Foi o que me aconteceu na maioria das várias visitas que já realizei à Grécia. Aprendi a identificar as principais castas do país, a compreender as variações e as subtilezas de cada variedade, a perceber a diversidade regional, a inteirar-me da história de cada casta e denominações. Durante várias horas provei dezenas e dezenas de vinhos numa viagem lúdica pelo património ampelográfico grego, jornadas esclarecedoras sobre o potencial de cada região e variedades. Descobri a lógica de castas como o Assyrtiko, Athiri, Vilana, Moschofilero, Roditis, Lagorthi, Savatiano, Malagousia, Mandiliaria, Aghiorghitiko, Xinomavro, Mavrodaphni e Moscatel. Diferentes tipos de fermentação, estágios com e sem madeira, diferentes solos, diversas regiões são mostradas, discutidas e explicadas quase até à exaustão. Nomes que antes me eram vagamente familiares, porque explorados em experiências avulso, sem sistematização e sem método, passaram num ápice a apresentar-se como velhos conhecidos.

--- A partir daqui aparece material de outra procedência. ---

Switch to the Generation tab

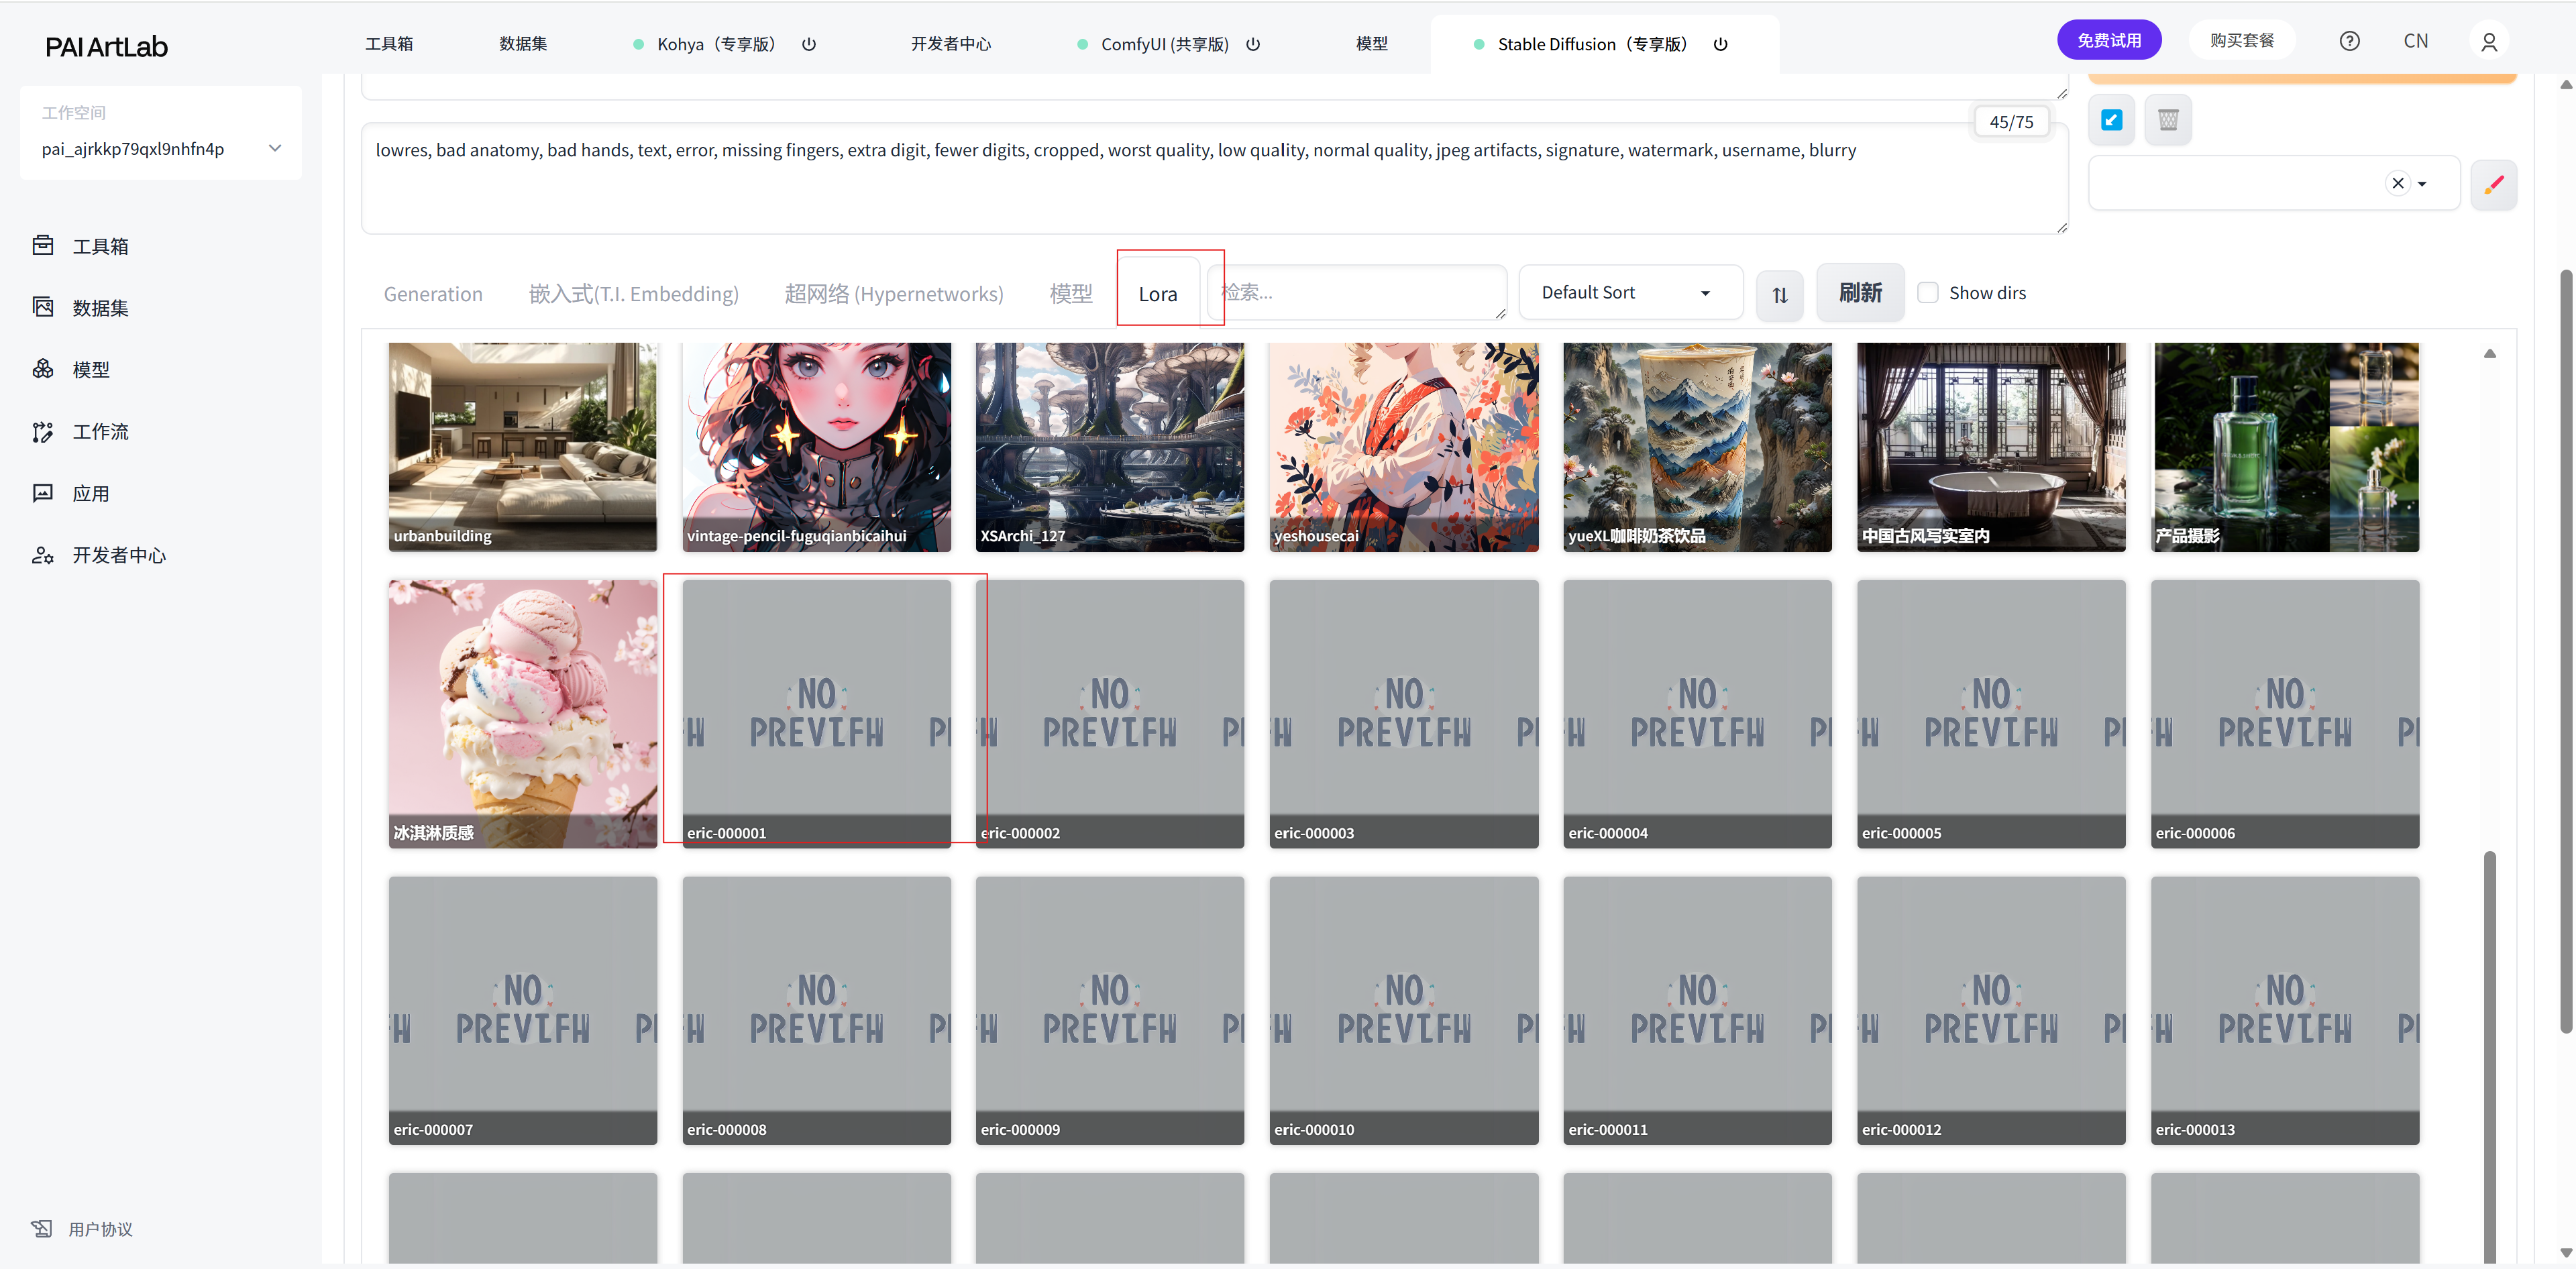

Ganha-se experiência de causa, que ajuda a compreender o que esperar de cada variedade, o que esperar de cada região, definindo balizas e pontos de referência. No fundo, as portas da compreensão de um país são escancaradas para os profissionais que pouco conhecem de um país diferente. Depois de o interesse ter sido despertado, depende apenas da vontade pessoal para prosseguir nesse caminho do conhecimento. Afinal, que melhor forma de introduzir e promover um país vinícola? Uma abordagem alternativa que Portugal faria bem em adoptar e adaptar à realidade nacional.